A declassified US intelligence report released in February 2021 asserted that the Saudi Crown Prince, Mohammed bin Salman, was complicit in Khashoggi’s killing – an allegation Bin Salman has denied. A 2019 UN report also reached a similar conclusion.

Norman, however, appeared keen to put the Khashoggi matter aside while promoting the breakaway golf league funded by the Saudis. “Look, we’ve all made mistakes and you just want to learn from those mistakes and how you can correct them going forward,” the 67-year-old Australian said.

The multi-million-dollar tour will be funded by Saudi’s Public Investment Fund (PIF), which provides the money for many sporting events, including Formula 1, boxing, football and golf. Bin Salman is the Chair of the fund.

Norman, who won two Open Championships and spent more than 300 weeks as world number one in the 1980s and 90s told BBC Sport on Tuesday that he had secured an extra $2bn from PIF that would allow his LIV Golf plans to stretch for “decades”.

The rival tour to the PGA – set to begin next month – has come under fire with critics claiming Saudi Arabia is using the sport of golf to “sportswash” its appalling human rights record.

READ: Golf superstar refuses to play in Saudi over ‘morality’ concerns

“It is so hurtful when Jamal’s brutal killing is brushed off as a ‘mistake’, and that we should just move on,” Hatice Cengiz, who was Khashoggi’s fiancée, said. “How can we go forward when those who ordered the murder are still unpunished, and continue to try to buy back their legitimacy? We should not fall for their wealth and lies, and lose our morals and common humanity.”
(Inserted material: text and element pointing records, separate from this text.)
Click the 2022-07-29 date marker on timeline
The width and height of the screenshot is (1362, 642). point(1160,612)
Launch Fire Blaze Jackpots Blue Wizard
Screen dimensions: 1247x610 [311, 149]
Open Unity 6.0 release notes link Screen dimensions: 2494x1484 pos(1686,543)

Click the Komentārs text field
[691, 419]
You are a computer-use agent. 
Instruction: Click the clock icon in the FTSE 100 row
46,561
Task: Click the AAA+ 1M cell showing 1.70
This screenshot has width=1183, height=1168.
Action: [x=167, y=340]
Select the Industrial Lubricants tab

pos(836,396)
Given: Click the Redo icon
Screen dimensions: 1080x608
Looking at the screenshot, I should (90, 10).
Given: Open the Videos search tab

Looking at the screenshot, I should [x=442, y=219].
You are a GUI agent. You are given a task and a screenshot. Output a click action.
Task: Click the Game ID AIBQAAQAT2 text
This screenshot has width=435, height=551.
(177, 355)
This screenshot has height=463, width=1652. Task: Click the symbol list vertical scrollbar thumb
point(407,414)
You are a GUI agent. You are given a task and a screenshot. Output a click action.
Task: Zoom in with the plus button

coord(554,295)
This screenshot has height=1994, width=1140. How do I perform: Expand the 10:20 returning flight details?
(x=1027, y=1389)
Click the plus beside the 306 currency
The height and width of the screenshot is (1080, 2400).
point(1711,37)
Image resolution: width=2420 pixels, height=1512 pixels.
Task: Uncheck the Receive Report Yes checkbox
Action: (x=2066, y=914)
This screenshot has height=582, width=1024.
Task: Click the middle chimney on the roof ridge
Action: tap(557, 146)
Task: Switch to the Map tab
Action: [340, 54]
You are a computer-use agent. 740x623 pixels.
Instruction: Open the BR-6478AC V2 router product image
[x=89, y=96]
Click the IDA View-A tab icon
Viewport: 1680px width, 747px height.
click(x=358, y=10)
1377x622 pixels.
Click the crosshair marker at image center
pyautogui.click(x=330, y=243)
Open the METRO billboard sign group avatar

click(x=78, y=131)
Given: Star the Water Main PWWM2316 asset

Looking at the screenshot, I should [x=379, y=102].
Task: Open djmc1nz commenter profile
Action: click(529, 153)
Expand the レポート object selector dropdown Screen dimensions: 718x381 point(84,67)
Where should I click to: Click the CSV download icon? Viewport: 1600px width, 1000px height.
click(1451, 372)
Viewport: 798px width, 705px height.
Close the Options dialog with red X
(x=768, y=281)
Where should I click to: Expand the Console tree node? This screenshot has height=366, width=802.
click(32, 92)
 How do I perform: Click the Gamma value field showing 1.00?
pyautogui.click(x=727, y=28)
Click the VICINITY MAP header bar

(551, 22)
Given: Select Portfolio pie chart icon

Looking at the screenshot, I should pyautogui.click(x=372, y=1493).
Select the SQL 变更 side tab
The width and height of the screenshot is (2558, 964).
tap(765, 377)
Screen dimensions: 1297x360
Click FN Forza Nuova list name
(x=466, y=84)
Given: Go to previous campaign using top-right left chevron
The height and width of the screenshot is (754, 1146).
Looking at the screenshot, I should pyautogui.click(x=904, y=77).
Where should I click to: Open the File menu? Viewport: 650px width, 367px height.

The Saudi funded tour has not only sparked criticism because of human rights issue, it appears to have also created a power struggle in the golfing world. The PGA has threatened to ban anyone who plays in the breakaway tour. Norman told the BBC he had five of the world’s top 50 committed to the Centurion tournament.

Eight invitational events are scheduled for 2022, with Norman saying more will follow in 2023, with a team-based 14-event league running from 2024. The first seven tournaments will each have a prize fund of $25m, with $4m (£3.2m) going to the winner, and a $50m prize pot for the final event.